[PROVIDED TEXT Boundary: Start]
Sorafenib inhibits growth and mitogen-activated protein kinase signaling in malignant peripheral nerve sheath cells

Abstract

Malignant peripheral nerve sheath tumors (MPNST) are soft-tissue tumors with a very poor prognosis and largely resistant to chemotherapy. MPNSTs are characterized by activation of the Ras pathway by loss of tumor suppressor neurofibromatosis type 1. In view of this, MPNST may be susceptible to inhibition of the activated Ras/Raf/mitogen-activated protein kinase pathway by the B-Raf inhibitor sorafenib. MPNST (MPNST and ST8814) and dedifferentiated liposarcoma (LS141 and DDLS) human tumor cell lines were characterized for Ras activation and B-Raf expression. Tumor cells were treated with sorafenib and examined for growth inhibition, inhibition of phospho-MEK, phospho-ERK, cell cycle arrest, and changes in cyclin D1 and pRb expression. MPNSTs were sensitive to sorafenib at nanomolar concentrations. This appeared to be due to inhibition of phospho-MEK, phospho-ERK, suppression of cyclin D1, and hypophosphorylation of pRb at the CDK4-specific sites, resulting in a G(1) cell cycle arrest. These effects were not seen in the liposarcoma cells, which either did not express B-Raf or showed decreased Ras activation. Small interfering RNA-mediated depletion of B-Raf in MPNSTs also induced a G(1) cell cycle arrest in these cells, with a marked inhibition of cyclin D1 expression and Rb phosphorylation, whereas depletion of C-Raf did not affect either. With growth inhibition at the low nanomolar range, sorafenib, by inhibiting the mitogen-activated protein kinase pathway, may prove to be a novel therapy for patients with MPNST.
[PROVIDED TEXT Boundary: End]
[DATASET CONTENT Boundary: Start]
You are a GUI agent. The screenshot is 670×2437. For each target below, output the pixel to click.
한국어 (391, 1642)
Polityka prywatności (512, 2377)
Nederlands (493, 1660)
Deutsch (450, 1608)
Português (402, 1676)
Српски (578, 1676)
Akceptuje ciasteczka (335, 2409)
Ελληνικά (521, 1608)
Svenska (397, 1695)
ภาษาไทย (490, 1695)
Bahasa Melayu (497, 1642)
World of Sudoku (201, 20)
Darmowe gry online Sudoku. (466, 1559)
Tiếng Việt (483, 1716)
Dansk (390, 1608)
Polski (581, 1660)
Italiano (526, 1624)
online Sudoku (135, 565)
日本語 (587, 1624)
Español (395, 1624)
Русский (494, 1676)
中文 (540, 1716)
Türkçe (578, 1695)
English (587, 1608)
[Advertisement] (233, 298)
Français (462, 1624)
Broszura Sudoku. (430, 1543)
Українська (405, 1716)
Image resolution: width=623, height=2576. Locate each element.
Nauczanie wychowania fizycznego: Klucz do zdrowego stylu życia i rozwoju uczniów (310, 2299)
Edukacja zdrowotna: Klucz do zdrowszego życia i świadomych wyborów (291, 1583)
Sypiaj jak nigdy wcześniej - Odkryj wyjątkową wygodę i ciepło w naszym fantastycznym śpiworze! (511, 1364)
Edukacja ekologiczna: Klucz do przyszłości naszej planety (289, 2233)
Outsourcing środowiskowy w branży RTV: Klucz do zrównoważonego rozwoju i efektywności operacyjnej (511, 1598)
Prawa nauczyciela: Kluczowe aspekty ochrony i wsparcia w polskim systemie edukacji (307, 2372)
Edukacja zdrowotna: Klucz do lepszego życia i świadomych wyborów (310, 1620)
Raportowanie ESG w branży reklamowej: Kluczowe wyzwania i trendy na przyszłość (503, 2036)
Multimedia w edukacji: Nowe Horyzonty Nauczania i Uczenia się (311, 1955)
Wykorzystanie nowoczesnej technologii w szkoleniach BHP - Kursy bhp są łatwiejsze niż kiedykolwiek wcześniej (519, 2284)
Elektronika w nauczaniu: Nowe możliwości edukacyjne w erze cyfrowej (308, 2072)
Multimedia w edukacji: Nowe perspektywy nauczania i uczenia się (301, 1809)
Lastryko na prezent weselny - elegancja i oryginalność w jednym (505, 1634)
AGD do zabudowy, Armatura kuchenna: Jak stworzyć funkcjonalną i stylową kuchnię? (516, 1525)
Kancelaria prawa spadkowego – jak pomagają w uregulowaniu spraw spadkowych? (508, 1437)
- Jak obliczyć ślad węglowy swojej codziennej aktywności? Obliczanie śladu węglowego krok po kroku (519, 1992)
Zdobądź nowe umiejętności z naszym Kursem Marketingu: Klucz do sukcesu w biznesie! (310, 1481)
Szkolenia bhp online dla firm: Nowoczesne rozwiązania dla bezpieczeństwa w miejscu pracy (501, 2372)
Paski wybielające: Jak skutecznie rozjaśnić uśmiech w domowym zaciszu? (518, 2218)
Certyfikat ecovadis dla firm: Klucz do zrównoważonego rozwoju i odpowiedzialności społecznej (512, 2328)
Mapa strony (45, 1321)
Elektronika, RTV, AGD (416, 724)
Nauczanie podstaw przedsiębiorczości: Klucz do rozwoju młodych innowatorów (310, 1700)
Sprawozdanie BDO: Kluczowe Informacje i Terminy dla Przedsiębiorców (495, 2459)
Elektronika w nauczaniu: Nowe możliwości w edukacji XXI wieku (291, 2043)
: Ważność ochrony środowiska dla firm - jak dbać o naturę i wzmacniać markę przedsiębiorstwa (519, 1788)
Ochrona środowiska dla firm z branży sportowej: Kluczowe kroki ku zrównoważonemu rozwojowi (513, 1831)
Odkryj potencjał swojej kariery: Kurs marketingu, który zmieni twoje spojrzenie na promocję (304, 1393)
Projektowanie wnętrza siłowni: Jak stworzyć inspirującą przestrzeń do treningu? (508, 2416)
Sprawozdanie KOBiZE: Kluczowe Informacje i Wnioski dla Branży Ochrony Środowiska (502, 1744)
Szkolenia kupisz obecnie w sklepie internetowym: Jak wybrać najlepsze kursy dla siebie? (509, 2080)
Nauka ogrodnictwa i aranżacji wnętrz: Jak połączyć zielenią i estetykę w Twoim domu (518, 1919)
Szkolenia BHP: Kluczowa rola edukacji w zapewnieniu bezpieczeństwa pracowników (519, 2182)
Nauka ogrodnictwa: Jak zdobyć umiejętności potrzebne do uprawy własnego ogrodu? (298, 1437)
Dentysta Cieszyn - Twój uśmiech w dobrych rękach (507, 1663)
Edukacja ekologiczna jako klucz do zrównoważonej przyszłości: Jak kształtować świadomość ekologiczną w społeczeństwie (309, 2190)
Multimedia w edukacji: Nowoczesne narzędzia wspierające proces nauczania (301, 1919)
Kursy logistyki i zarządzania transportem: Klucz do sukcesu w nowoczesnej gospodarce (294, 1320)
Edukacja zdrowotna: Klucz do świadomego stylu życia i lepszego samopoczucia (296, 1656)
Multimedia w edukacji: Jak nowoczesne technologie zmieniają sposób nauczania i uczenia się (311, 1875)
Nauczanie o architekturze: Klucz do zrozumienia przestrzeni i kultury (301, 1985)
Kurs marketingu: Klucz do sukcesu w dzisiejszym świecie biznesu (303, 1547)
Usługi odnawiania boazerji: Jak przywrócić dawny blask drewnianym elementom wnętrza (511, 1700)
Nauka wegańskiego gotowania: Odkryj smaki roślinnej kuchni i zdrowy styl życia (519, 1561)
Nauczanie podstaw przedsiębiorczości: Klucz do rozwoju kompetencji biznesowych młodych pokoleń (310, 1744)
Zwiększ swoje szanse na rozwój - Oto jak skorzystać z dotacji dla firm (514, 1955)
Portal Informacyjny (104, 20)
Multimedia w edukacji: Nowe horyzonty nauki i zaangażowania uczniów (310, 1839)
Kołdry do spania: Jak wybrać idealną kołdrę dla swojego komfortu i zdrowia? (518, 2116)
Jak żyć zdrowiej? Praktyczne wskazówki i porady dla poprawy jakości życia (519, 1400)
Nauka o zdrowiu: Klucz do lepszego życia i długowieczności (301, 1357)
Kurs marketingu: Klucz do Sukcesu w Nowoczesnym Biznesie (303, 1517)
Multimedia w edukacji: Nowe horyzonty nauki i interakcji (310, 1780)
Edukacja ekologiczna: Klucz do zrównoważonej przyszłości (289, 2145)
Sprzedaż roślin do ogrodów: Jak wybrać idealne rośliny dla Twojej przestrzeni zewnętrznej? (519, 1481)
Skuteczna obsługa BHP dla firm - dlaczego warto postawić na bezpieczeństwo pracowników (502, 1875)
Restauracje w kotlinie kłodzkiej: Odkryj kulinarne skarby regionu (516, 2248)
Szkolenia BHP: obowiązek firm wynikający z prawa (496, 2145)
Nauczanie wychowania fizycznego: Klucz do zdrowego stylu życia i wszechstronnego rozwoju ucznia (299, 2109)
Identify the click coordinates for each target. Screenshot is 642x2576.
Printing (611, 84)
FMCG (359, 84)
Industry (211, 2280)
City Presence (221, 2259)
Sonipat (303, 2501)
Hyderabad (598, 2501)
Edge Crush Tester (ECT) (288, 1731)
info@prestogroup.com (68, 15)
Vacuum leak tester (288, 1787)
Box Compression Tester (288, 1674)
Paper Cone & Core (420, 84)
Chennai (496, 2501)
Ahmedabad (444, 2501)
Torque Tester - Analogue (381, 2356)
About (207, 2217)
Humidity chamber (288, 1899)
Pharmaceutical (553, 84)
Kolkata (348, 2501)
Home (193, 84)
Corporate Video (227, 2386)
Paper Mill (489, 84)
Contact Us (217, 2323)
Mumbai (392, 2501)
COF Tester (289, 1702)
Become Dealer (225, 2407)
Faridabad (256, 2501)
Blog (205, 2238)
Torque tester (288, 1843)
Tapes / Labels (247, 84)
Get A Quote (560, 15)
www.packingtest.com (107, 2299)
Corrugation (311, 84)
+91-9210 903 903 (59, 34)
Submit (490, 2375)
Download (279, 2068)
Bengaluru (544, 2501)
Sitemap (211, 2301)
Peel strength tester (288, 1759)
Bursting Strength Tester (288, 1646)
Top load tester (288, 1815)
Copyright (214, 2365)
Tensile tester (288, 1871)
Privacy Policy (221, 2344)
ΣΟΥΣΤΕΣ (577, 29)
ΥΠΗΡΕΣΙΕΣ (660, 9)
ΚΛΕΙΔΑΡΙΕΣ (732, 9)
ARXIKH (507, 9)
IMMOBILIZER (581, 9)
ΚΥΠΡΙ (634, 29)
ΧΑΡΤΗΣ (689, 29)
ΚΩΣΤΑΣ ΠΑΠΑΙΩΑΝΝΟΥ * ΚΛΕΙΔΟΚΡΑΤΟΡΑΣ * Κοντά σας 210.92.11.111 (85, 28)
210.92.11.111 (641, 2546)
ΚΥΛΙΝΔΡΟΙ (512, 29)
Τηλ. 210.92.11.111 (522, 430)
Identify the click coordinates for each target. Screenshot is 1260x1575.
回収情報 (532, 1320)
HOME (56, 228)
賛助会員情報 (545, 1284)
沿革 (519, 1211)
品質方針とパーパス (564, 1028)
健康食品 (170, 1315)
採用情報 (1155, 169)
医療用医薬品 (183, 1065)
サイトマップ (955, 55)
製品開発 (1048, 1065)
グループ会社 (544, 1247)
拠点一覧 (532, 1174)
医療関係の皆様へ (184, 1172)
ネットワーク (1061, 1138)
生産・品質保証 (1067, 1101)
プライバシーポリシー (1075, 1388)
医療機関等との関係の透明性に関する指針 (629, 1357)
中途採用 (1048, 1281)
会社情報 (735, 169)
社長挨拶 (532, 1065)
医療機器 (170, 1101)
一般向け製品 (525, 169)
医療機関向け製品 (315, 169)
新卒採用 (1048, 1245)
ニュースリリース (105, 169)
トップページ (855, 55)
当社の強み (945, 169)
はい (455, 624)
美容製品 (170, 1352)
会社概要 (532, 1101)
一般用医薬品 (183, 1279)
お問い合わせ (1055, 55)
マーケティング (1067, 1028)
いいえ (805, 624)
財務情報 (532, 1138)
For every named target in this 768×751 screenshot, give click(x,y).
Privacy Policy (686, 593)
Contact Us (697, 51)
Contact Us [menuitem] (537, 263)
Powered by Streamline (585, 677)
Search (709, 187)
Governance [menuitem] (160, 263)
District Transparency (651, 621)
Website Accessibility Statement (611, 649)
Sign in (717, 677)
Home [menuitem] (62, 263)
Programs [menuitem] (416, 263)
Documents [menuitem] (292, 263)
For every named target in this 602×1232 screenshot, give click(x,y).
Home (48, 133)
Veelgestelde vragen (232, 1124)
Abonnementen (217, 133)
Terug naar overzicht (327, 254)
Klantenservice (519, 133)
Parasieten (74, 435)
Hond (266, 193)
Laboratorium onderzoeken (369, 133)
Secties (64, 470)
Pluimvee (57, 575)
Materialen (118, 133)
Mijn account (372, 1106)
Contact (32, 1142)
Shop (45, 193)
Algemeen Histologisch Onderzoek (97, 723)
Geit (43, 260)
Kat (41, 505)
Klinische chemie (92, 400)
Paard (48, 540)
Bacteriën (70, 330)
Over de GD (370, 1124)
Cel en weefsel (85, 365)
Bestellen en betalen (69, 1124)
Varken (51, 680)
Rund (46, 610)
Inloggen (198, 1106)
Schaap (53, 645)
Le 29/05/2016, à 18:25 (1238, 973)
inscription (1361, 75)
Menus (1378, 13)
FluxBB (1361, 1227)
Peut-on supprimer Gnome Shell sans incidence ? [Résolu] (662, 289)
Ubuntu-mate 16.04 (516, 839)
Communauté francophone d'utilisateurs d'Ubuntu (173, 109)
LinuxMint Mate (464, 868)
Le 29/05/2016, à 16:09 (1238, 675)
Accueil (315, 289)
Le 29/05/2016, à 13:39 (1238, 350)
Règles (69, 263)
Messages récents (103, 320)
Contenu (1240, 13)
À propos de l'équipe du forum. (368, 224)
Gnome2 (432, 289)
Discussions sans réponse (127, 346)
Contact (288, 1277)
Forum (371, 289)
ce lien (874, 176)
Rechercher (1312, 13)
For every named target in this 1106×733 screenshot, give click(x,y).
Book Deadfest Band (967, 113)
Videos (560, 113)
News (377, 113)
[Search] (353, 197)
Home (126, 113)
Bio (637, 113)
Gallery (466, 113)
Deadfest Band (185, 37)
[DATASET CONTENT Boundary: End]
Please state, from the sorafenib abstract, the concentrations at which MPNSTs were sensitive to sorafenib. The records have nothing to do with this work.

Nanomolar concentrations.